Acceptance criteria:

  1. Given --profile + --region-az, returns account_id and caller_arn
  2. Stable for both IAM user and assumed-role ARNs
  3. Region resolution precedence: CLI flag → explicit config → env var → hardcoded default
  4. AWS_PROFILE env respected when no --profile flag given

CP-004: Preflight Framework and Report Writer

Property Value
Phase 0
Deps CP-001, CP-003
Risk Medium — sets the contract for all validators
Complexity Medium

Files created:

  • daylily_ec/workflow/create_cluster.py — skeleton orchestrator
  • daylily_ec/state/models.pyPreflightReport, CheckResult(PASS|WARN|FAIL) Pydantic models
  • daylily_ec/state/store.py — writes JSON to ~/.config/daylily/preflight_<cluster>_<ts>.json

Acceptance criteria:

  1. Preflight emits JSON report to ~/.config/daylily/
  2. Report ordering stable, keys sorted, includes PASS/WARN/FAIL
  3. FAIL stops immediately — no AWS mutation
  4. Gating order matches spec §10.5: Toolchain → AWS Identity → IAM → Config → Quota → S3 Bucket → KeyPair → Network
  5. --pass-on-warn allows WARN to continue, absence causes WARN to exit

CP-005: QuotaValidator

Property Value
Phase 0
Deps CP-003, CP-004
Risk Low
Complexity Low

Files created:

  • daylily_ec/aws/quotas.pyQuotaValidator

Acceptance criteria:

  1. Emits check results for all quota codes (vCPU on-demand, spot, EBS, VPC, etc.)
  2. Spot vCPU computed from max_count_* exactly as Bash
  3. WARN/FAIL gating respects --pass-on-warn

CP-006: S3 Bucket Selector + Validator

Property Value
Phase 0
Deps CP-003, CP-004
Risk High — non-negotiable gate
Complexity Medium

Files created:

  • daylily_ec/aws/s3.pyS3BucketSelector, S3BucketValidator

Acceptance criteria:

  1. Filters buckets by name containing omics-analysis and region match
  2. Runs daylily-omics-references.sh verify --exclude-b37 and hard-fails on non-zero exit
  3. Workflow cannot reach any pcluster call if this validator fails
  4. Auto-select if single bucket and DAY_DISABLE_AUTO_SELECT not set

CP-007: IAM Policy Checks and Ensurers

Property Value
Phase 0
Deps CP-003, CP-004
Risk Medium — touches IAM
Complexity Medium

Files created:

  • daylily_ec/aws/iam.pyIAMPolicyChecker, IAMPolicyEnsurer

Acceptance criteria:

  1. Checks DaylilyGlobalEClusterPolicy + DaylilyRegionalEClusterPolicy-${region} attached via user or group
  2. Ensures managed policy pcluster-omics-analysis exists (idempotent create)
  3. Resolves scheduler role ARN using env vars (DAY_HEARTBEAT_SCHEDULER_ROLE_ARN) and existing role names (eventbridge-scheduler-to-sns, daylily-eventbridge-scheduler)

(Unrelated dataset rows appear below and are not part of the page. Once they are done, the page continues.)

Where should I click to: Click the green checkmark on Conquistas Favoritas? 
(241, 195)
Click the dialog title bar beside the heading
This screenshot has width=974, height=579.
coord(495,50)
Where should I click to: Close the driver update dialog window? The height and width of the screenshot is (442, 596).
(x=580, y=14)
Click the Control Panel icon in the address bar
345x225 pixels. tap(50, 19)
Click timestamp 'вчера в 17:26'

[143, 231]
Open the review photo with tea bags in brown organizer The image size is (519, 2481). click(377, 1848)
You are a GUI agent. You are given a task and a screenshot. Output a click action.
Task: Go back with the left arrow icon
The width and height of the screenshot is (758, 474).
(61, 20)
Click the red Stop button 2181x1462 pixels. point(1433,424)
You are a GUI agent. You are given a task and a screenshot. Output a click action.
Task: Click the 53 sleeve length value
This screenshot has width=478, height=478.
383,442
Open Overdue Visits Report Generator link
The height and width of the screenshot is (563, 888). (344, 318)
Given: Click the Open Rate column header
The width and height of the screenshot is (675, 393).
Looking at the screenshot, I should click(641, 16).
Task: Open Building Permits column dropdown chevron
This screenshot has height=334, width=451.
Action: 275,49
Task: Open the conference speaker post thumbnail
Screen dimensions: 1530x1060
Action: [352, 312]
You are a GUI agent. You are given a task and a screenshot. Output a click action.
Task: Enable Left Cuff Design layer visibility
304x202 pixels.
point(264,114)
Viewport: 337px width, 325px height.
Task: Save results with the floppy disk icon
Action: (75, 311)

CP-008: Baseline CloudFormation Stack Ensure

Property Value
Phase 0
Deps CP-003, CP-004
Risk Medium — CFN stack creation
Complexity Medium

Files created:

  • daylily_ec/aws/cloudformation.pyCloudFormationEnsurer

Acceptance criteria:

  1. Uses existing template config/day_cluster/pcluster_env.yml
  2. Stack name derivation matches Bash: daylily-cs-<az> with digit-to-word substitution (1→one, 2→two, etc.)
  3. Parameters match bin/init_cloudstackformation.sh
  4. If policy already exists, passes CreatePolicy=false
  5. Idempotent: if stack in CREATE_COMPLETE, skips

CP-009: Subnet and Policy Selection

Property Value
Phase 0
Deps CP-003, CP-008
Risk Low
Complexity Medium

Files created:

  • daylily_ec/aws/ec2.pySubnetSelector, PolicySelector

Acceptance criteria:

  1. Finds public/private subnets using tag containing Public Subnet / Private Subnet and AZ match
  2. Preserves logic: both missing → triggers CFN stack creation; partial missing → hard fail
  3. Selects pclusterTagsAndBudget IAM policy ARN (auto-select if single and auto-select enabled)
  4. Triplet config override for subnets/policy respected

CP-010: BudgetManager (replace create_budget.sh)

Property Value
Phase 0
Deps CP-003, CP-006, CP-004
Risk Medium — budget shapes must match exactly
Complexity Medium

Files created:

  • daylily_ec/aws/budgets.pyBudgetManager

Acceptance criteria:

  1. Creates budgets identical in shape to bin/create_budget.sh:
    • Cost filters: user:aws-parallelcluster-project$<project> and user:aws-parallelcluster-clustername$<cluster>
    • Threshold notifications identical (25, 50, 75, 99 for global; 75 for cluster)
  2. Updates S3 tags file path: data/budget_tags/pcluster-project-budget-tags.tsv
  3. Idempotent when budgets already exist
  4. Global budget (daylily-global) and cluster budget (da-<region_az>-<cluster>) both handled
  5. Budget enforcement flag (enforce/skip) preserved

CP-011: YAML Substitutions Renderer

Property Value
Phase 0
Deps CP-002
Risk Medium — must replace regsub_yaml.sh + envsubst exactly
Complexity Medium

Files created:

  • daylily_ec/render/renderer.pyYAMLRenderer

Acceptance criteria:

  1. Replaces all ${REGSUB_*} tokens in template text exactly
  2. Writes both .yaml.init (template copy) and init_template artifact in ~/.config/daylily/ matching naming scheme
  3. Required substitution keys enforced: REGSUB_REGION, REGSUB_PUB_SUBNET, REGSUB_PRIVATE_SUBNET, REGSUB_CLUSTER_NAME
  4. All 25+ REGSUB_* keys from current REG_SUBSTITUTIONS associative array supported
  5. YAML key ordering preserved (stable output)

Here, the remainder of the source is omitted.